__QUOTED TEXT__:
★ ★ ★ ★

This week, we're going to write a Python program that uses Spark SQL (not the DataFrame API):
- reads in AWS credential information from environment variables which allows us to connect to S3
- creates a
SparkSession
object representing a connection to a local Spark cluster, with parameters that allow us to:- connect to S3
- use 3rd party jars/libraries to interact with S3
- defines a dataframe
schema
describing the layout of the bronze data written by our bronze pipeline - defines a streaming dataframe from the S3 directory representing the bronze layer review data
- defines a virtual view on that dataframe we can query using Spark SQL
- defines a static dataframe from the S3 directory representing the bronze layer customer data
- defines a virtual view on that dataframe we can query using Spark SQL
- defines a streaming dataframe by joining the review and customer data on their common key of
customer_id
- write that data as Parquet files to S3 using append mode
We will define Python variables which read the values of environment variables which need to be set to:
- AWS_ACCESS_KEY_ID = the valid, recently acquired, temporary AWS access key for your IAM user
- AWS_SECRET_ACCESS_KEY = the valid, recently acquired, temporary AWS secret access key for your IAM user
- AWS_SESSION_TOKEN = the valid, recently acquired, temporary AWS session for your IAM user
We will define the SparkSession
for you, since some of the parameters get complex.
-
Define a
bronze_schema
which describes the Parquet files under the bronze reviews directory on S3 -
Define a streaming dataframe using
readStream
on top of the bronze reviews directory on S3 -
Register a virtual view on top of that dataframe
-
Define a non-streaming dataframe using
read
on top of the bronze customers directory on S3 -
Register a virtual view on top of that dataframe
-
Define a
silver_data
dataframe by:- joining the review and customer data on their common key of
customer_id
- applying a business validation rule to prevent unverified reviews in the bronze layer from being loaded into the silver layer
- joining the review and customer data on their common key of
-
Write that silver data to S3 under
s3a://hwe-$CLASS/$HANDLE/silver/reviews
using append mode, a checkpoint location of/tmp/silver-checkpoint
, and a format ofparquet
-
Outside of this program, create a table on top of your S3 data in Athena, and run some queries against your data to validate it is coming across the way you expect. Some useful fields to validate could include:
- product_title
- star_rating
- review_timestamp
- customer_name
- gender
- city
- state
GROUP BY and LIMIT are also useful here.
We will wait on the query to terminate for you going forward.
We will stop the SparkSession
for you going forward.

★ ★ ★ ★

__INFORMATION SUPPLIED__:

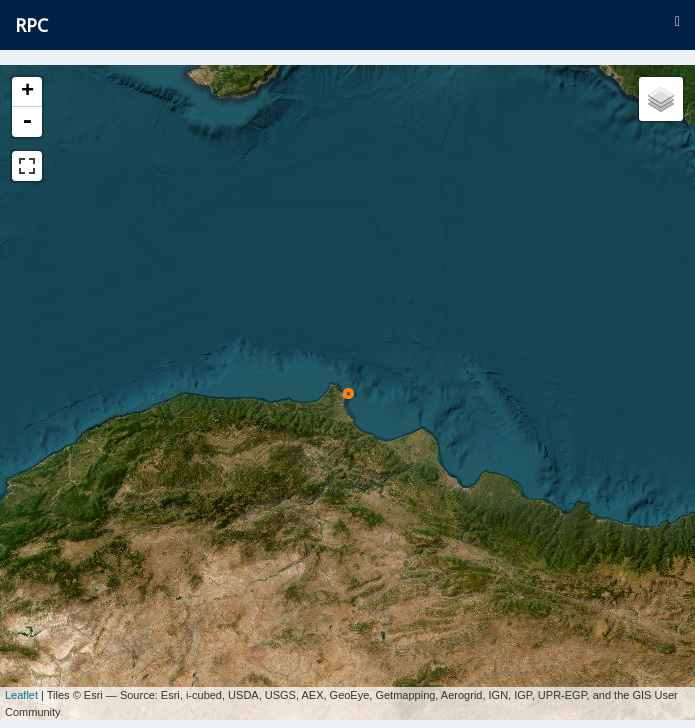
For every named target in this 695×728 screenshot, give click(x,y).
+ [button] (27, 92)
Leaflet (21, 688)
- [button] (27, 122)
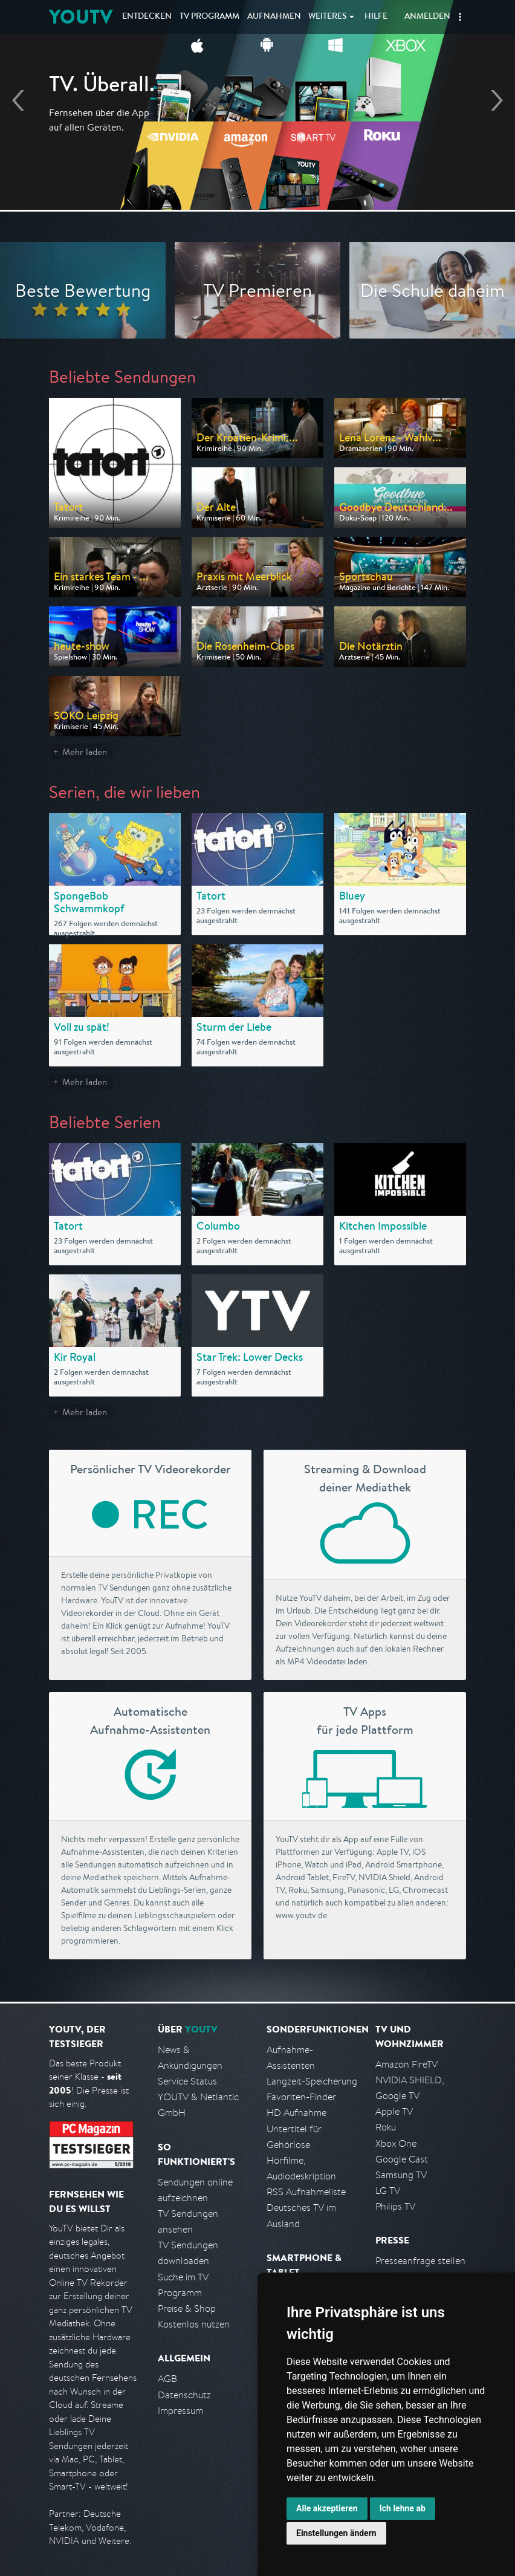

★ ★ ★ ★

__TASK OBJECTIVE__:
Answer these from the Spark SQL exercise text above:
(a) What checkpoint location is the silver data written with?
(b) Which method defines the non-streaming dataframe on the bronze customers directory?
(c) On what common key are the review and customer data joined?

__COMPLETED EXERCISE__:
(a) /tmp/silver-checkpoint
(b) read
(c) customer_id